Actually I'll respond as I did to Bill.  It's a non-sequitur in regards to what I'm saying.  I'm saying that because of usury, the debt is achilles, and the credit is the tortoise.  Because of interest, the only way to pay back loans is by access to more loans, but those other loans also have interest, and it is because of this that the rate of growth of the debt is greater than the rate of growth of the money supply.  Douglas himself saw this, although perhaps he did not see the logical conclusion when he states, " The debt differs in nature from the debt created by private finance in exactly the same way that a debt to foreigners differs from an internal debt-its repayment actually takes money out of the country. If a rise of prices has occurred, it is repaid twice over, once in increased prices and again on redemption.

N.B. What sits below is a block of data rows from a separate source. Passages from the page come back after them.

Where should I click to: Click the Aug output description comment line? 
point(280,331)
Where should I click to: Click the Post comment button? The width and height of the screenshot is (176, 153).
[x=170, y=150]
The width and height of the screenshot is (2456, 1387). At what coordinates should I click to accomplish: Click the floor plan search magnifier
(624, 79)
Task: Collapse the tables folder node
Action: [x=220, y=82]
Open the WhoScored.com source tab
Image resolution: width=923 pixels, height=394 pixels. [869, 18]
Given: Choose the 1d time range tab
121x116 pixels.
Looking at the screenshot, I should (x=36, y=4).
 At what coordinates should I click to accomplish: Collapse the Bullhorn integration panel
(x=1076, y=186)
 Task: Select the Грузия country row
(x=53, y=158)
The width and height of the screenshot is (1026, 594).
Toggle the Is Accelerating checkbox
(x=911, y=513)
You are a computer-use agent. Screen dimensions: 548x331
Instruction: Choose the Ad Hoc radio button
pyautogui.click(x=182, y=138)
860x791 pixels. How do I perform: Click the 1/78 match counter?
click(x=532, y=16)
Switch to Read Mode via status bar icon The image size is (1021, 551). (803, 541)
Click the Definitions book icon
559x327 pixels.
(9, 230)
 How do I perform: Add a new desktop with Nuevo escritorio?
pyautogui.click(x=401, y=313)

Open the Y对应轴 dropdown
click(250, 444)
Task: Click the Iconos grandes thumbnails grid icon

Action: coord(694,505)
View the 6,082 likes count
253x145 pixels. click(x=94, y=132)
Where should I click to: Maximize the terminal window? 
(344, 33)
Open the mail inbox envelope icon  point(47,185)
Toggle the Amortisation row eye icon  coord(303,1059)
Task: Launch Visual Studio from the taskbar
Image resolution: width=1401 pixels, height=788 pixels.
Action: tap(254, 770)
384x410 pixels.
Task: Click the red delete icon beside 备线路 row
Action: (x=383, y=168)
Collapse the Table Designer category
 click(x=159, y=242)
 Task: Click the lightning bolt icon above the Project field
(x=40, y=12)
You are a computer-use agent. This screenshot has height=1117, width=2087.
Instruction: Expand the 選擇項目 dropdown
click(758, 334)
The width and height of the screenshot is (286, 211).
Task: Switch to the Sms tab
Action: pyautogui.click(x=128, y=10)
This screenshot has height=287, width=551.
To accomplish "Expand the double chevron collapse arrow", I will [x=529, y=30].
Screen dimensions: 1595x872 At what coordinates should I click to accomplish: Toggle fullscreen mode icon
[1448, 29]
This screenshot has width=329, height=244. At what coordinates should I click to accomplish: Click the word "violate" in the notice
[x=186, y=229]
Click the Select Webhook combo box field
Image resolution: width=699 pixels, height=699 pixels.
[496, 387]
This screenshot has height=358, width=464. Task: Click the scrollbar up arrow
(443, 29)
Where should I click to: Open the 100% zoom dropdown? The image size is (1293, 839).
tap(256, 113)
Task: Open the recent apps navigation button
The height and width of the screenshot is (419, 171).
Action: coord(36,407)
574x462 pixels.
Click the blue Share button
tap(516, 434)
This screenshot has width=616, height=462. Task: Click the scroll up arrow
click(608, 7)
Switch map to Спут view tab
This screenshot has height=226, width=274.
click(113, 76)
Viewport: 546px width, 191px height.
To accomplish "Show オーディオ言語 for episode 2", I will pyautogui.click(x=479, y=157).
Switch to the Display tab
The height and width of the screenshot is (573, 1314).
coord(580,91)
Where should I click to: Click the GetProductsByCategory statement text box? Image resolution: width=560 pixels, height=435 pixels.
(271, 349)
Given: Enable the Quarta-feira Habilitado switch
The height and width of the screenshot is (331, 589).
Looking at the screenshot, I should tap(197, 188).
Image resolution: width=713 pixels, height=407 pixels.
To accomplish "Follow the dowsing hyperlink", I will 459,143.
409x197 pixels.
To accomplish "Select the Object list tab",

Secondly, there is no provision in this method of financing for the money required to pay the interest on the debentures, which, in fact, can only be paid, if it is paid, by the issue of fresh money to pay it, which, under existing circumstances, comes from the same source, that is to say, the financial system."  The facts speak for themselves Joe, because of usury, the debt is 2.5 times the money supply, and as time goes on, this figure will get worse because debt is growing faster than credit, and this is a result of usury.But this is so even if there were no 'usury'.  As soon as a loan of bank-created credit is called back, and 'cancelled' by the bank; or 'sold' to the public in an exchange for 'pre-existing money' for securities of some type; PREMATURELY,  while there are still COSTS that same sum of money originally created still outstanding on anyone's books, those COSTS can't be met.  Without a further debt being incurred, or 'money' supposedly being 'imported'  from another credit area through 'exports' or 'foreign investment', or a write-off of these costs somehow, as in a bankruptcy.  All things which add to the overall problem.  'Usury', detest it though we may,  has no direct bearing on this problem.  It would exist even if there were 'interest-free money'.  And it will get worse as incomes through wages are increasingly displaced by technology.  And those incomes, as a percentage of overall costs, are diminishing and less and less able to amortize overall debt.  Interest might make this debt grow faster when the principle isn't being paid, but it isn't the CAUSE of the problem.  And 'eliminating' it, won't cure it.
 
We might say that 'interest' and 'profit' are synonomous.  They are necessary in our present system as 'inducements' to produce.  If we did away with either, in our 'imperfect', actual world, the alternative to them would be stark 'compulsion'.  The triumph of the power of 'fear' over the power of 'love'.  Neither interest nor profit should be  particular problems when Social Credit is properly applied.  And if either were, they could be easily dealt with.  It is in the pre-mature return and cancellation of 'bank-created' credit while the 'costs' it created haven't been fully liquidated that the larger problem lies.
 
Since it's Bill Ryan's 'accounting proof' you take such exception to, would it not be better to at least allow him a chance to respond, too? 
 
Two points Joe.  1) It's actually not Bill Ryan's proof, it's a "proof" offered up by the banks, and I've seen it long before I met Bill Ryan.  2) I've had this debate with Bill before, but instead of debating me, he resorted to ad hominem attacks, and I have no interest to engage in any discussion about anything with Bill Ryan.
 
You, on the other hand, I like and respect very much.  And will debate anything with you, or any of the others on this list.Thanks, Jim.  It's too bad that we all can't talk to one another in a civilized and respectful way, and not have to engage in juvenile name calling when there isn't agreement.  My hide is thick, maybe my skull is too, so it doesn't really bother me too much if someone calls me names.  (I get far worse every time the price of lumber goes up a few cents!).  You know the old saying, "To err is human, to forgive divine." Even Richard  Nixon, who should know, said words to the effect that ''Hate always hurts the hater more than the hated".   Well, you'll all do as you please, but real progress would be far better served by open discussion in my view.